╔══
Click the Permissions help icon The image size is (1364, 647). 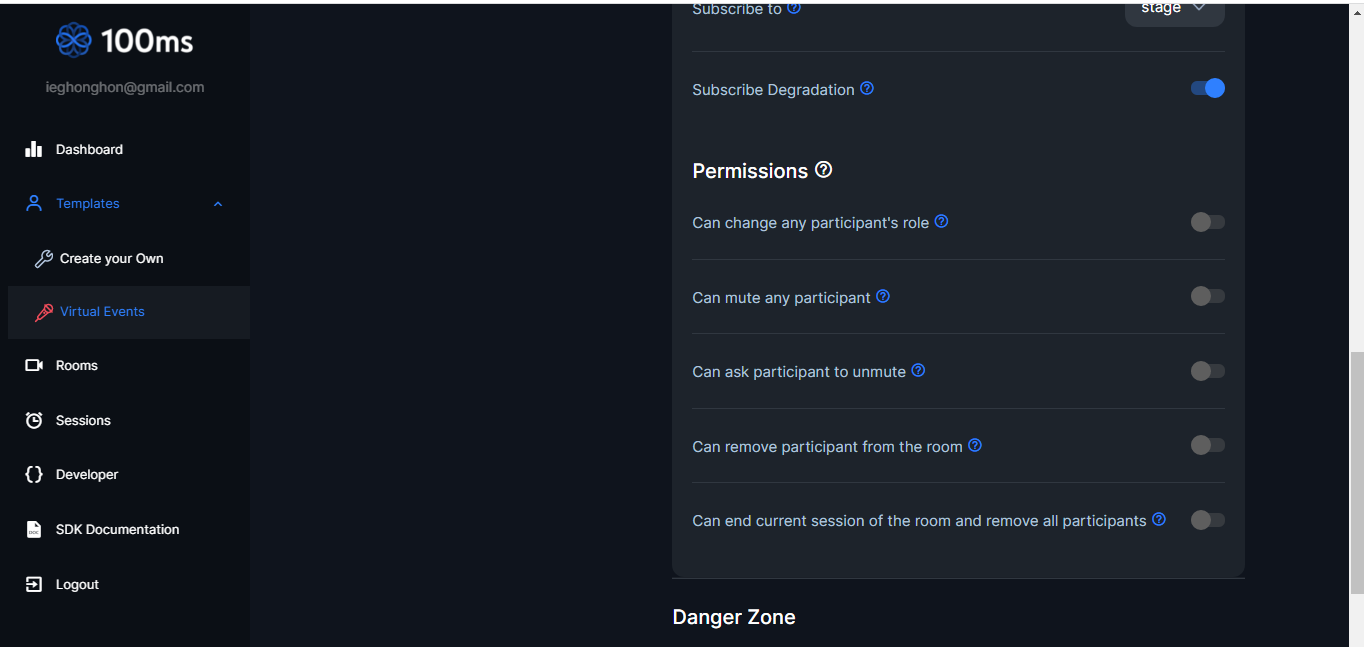click(823, 169)
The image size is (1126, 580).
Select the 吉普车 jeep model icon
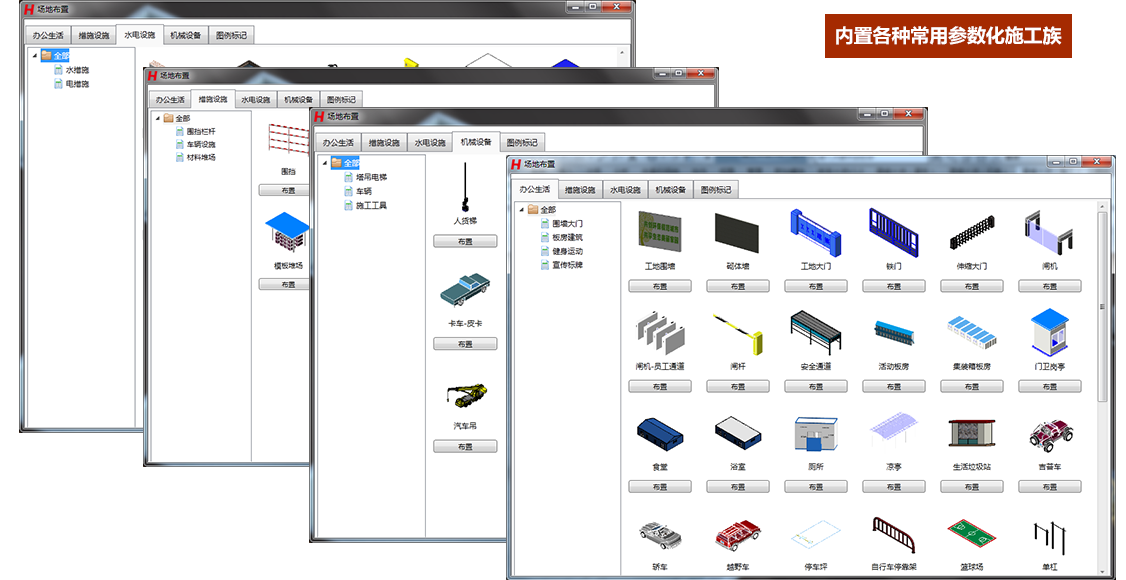[x=1049, y=434]

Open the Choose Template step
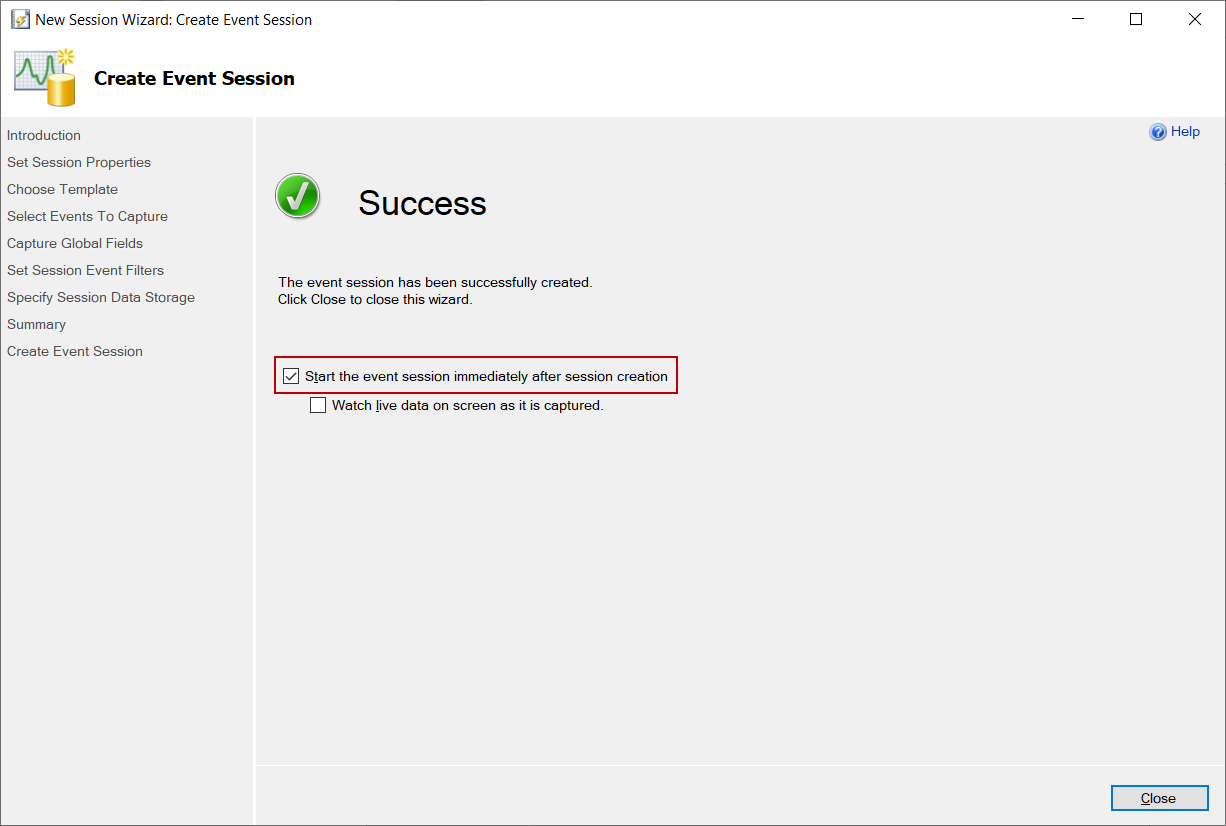[62, 189]
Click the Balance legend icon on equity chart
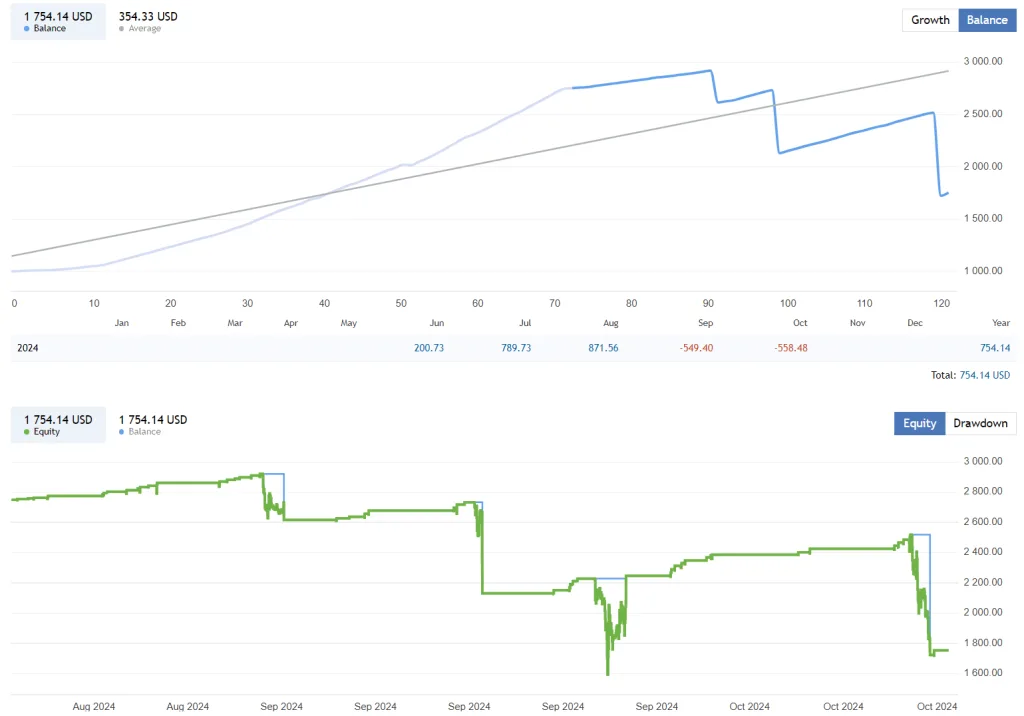This screenshot has width=1024, height=716. (x=124, y=432)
╚══
■ Task directions ■
Exactly the lines from the one with "Open the Choose Template step" through the end of the listing above are to be repeated, with no pictures.

■ Written response ■
Open the Choose Template step
[62, 189]
Click the Balance legend icon on equity chart
This screenshot has width=1024, height=716. (x=124, y=432)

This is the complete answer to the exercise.